Before Biden issued his rebuke to a prime minister who forgot the second rule of diplomacy — when you undermine a friend, have the decency to wait till he waves goodbye — he had offered the traditional performance of an American dignitary in Israel. Thus in response to the unctuous platitudes of Shimon Peres, Biden had actually said:
“It’s good to be home.” A crazy thing for an American to say outside America. But in the context of our relations to Israel over the past thirty years, such a remark is almost par-for-the course. It shows how reckless American mainstream opinion had grown in its indulgence of all things relating to Israel. It had reached the point where a reflex avowal of false nostalgia was taken as the simplicity of good manners. An American politician in Israel is routinely expected to show more piety for Tel Aviv than for Plymouth Rock.
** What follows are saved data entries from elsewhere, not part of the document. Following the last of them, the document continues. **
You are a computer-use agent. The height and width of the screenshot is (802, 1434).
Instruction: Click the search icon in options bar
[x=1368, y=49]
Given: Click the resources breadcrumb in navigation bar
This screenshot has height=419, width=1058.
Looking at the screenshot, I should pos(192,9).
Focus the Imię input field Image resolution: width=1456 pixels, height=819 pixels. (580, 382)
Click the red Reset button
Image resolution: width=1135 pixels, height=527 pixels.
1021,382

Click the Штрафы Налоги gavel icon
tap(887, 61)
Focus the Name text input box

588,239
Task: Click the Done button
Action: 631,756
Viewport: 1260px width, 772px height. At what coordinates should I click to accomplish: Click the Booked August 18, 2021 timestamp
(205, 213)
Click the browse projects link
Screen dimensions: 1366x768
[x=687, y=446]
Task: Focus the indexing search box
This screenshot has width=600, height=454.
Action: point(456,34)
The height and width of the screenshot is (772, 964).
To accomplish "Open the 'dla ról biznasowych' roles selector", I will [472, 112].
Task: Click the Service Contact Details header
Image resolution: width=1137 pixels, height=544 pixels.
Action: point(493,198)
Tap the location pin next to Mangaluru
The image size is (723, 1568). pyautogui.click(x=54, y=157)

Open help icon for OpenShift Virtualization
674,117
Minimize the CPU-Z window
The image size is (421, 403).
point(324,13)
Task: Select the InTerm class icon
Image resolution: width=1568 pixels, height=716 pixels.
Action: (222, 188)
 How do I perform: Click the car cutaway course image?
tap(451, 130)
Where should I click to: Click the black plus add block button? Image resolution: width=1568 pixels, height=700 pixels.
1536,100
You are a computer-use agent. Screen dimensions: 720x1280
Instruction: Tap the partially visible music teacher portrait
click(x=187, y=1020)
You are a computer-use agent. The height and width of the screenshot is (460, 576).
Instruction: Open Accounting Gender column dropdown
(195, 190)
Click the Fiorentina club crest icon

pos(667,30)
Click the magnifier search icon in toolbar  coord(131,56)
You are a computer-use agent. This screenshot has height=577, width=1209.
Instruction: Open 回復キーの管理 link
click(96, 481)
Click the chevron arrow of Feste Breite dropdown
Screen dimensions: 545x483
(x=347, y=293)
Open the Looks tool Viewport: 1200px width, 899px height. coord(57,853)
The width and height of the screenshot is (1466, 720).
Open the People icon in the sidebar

The sentiment of “home” dished up by the vice president and the graceless insult with which it was met by the Israeli prime minister also reflect a political background. The United States had recently assisted Israel in its attempt to suppress the facts and discredit the findings of the Goldstone Report. The effort had several steps, all of them brutal. First there was the character assassination of Judge Goldstone. A South African Jew, a renowned authority on international law, who had presided over the trial of Slobodan Milosevic and whose probity had never been called into question in Israel, Goldstone was reviled in terms of abuse that would normally be leveled against a gutter anti-Semite. A hater of Israel, they called him; though his daughter is an Israeli and he has enjoyed good relations with Israel in the past. All of this was disturbing enough in itself. It is more disturbing in the light of that Jewish ethical tradition in which no station of life is higher and no character more venerable than that of the honest judge. Not one major finding, not one witness, not one report of an incident in the Goldstone report, has yet been successfully challenged to vindicate the crash of ad lib slanders.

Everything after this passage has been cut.